* PROVIDED PASSAGE:
Add a new csv to import soil layers settings

CHANGELOG.md

@@ -7,6 +7,13 @@
   [#234](https://github.com/EcoExtreML/STEMMUS_SCOPE/pull/234)
 - Save water stress factor and water potential into csv files.
   [#229](https://github.com/EcoExtreML/STEMMUS_SCOPE/pull/229)
+- Add an option to define soil layer settings through a csv file discussed in
+  [#237](https://github.com/EcoExtreML/STEMMUS_SCOPE/issues/237) and
+  [#241](https://github.com/EcoExtreML/STEMMUS_SCOPE/issues/241) and added in
+  [#243](https://github.com/EcoExtreML/STEMMUS_SCOPE/pull/243)
+- Remove unnecessary function discussed in
+  [#244](https://github.com/EcoExtreML/STEMMUS_SCOPE/issues/244) and removed in
+  [#243](https://github.com/EcoExtreML/STEMMUS_SCOPE/pull/243)
 
 **Fixed:**
 
@@ -22,8 +29,7 @@
 - Defining the indices of the first four layers discussed in
   [#237](https://github.com/EcoExtreML/STEMMUS_SCOPE/issues/237) and fixed in
   [#238](https://github.com/EcoExtreML/STEMMUS_SCOPE/pull/238)
-
-
+
 <a name="1.5.0"></a>
 # [1.5.0](https://github.com/EcoExtreML/STEMMUS_SCOPE/releases/tag/1.5.0) - 3 Jan 2024
 

docs/STEMMUS_SCOPE_on_CRIB.md

@@ -34,6 +34,14 @@
       provides parameter inputs for PROSPECT, leaf_biochemical, fluorescence,
       soil, canopy, aerodynamic, angles, photosynthetic temperature dependence
       functional parameters, etc.

* EXTRACTED DATA:
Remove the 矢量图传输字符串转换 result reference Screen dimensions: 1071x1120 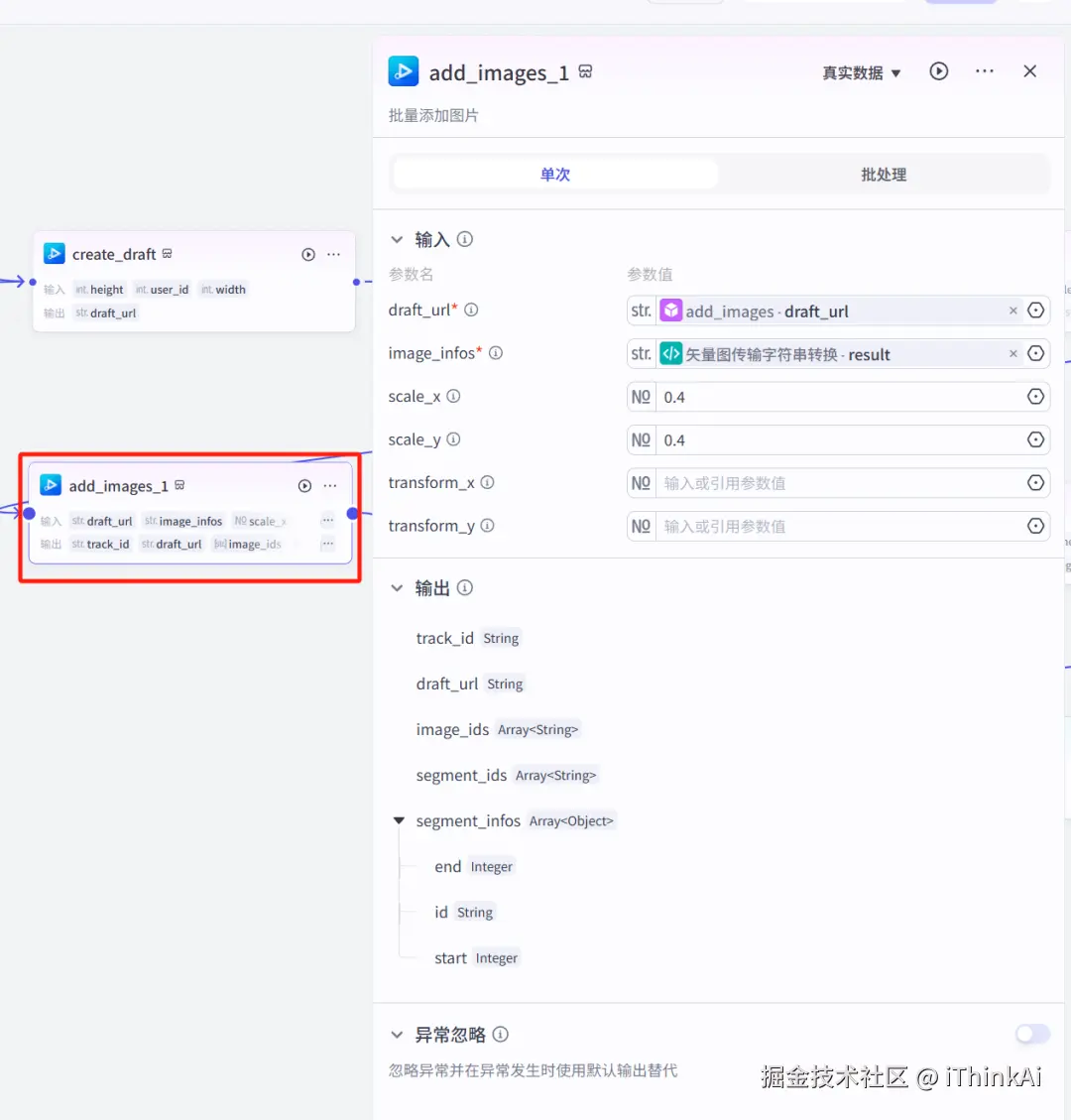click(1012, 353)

==

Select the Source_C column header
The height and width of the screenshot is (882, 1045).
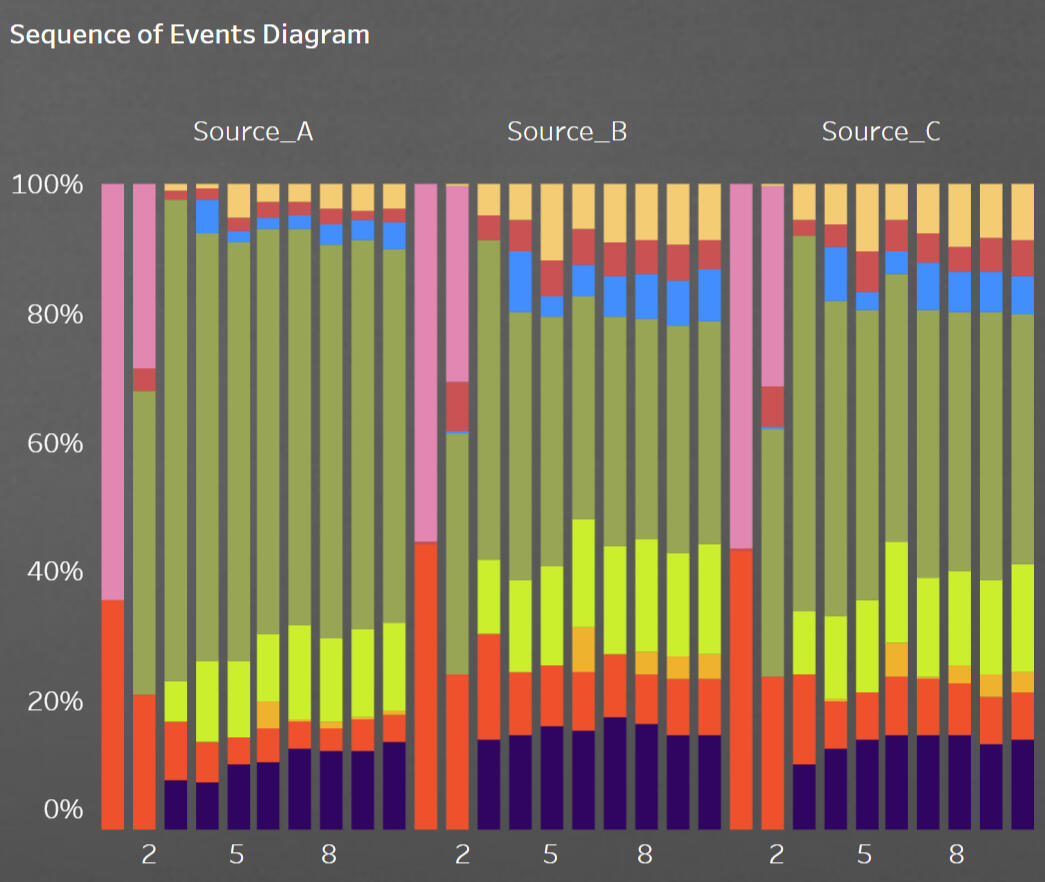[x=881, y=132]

* SET EXERCISE: Decide whether each statement agrees with the changelog diff above, answering yes or no and quoting the deciding words of the diff: (a) the option to define soil layer settings through a csv file was added in #243; (b) removing the unnecessary function was discussed in #241; (c) release 1.5.0 is dated 3 Jan 2024.

* THE SOLUTION:
(a) Yes: "[#241](https://github.com/EcoExtreML/STEMMUS_SCOPE/issues/241) and added in" followed by "[#243](https://github.com/EcoExtreML/STEMMUS_SCOPE/pull/243)"
(b) No: "Remove unnecessary function discussed in" followed by "[#244](https://github.com/EcoExtreML/STEMMUS_SCOPE/issues/244) and removed in"
(c) Yes: "# [1.5.0](https://github.com/EcoExtreML/STEMMUS_SCOPE/releases/tag/1.5.0) - 3 Jan 2024"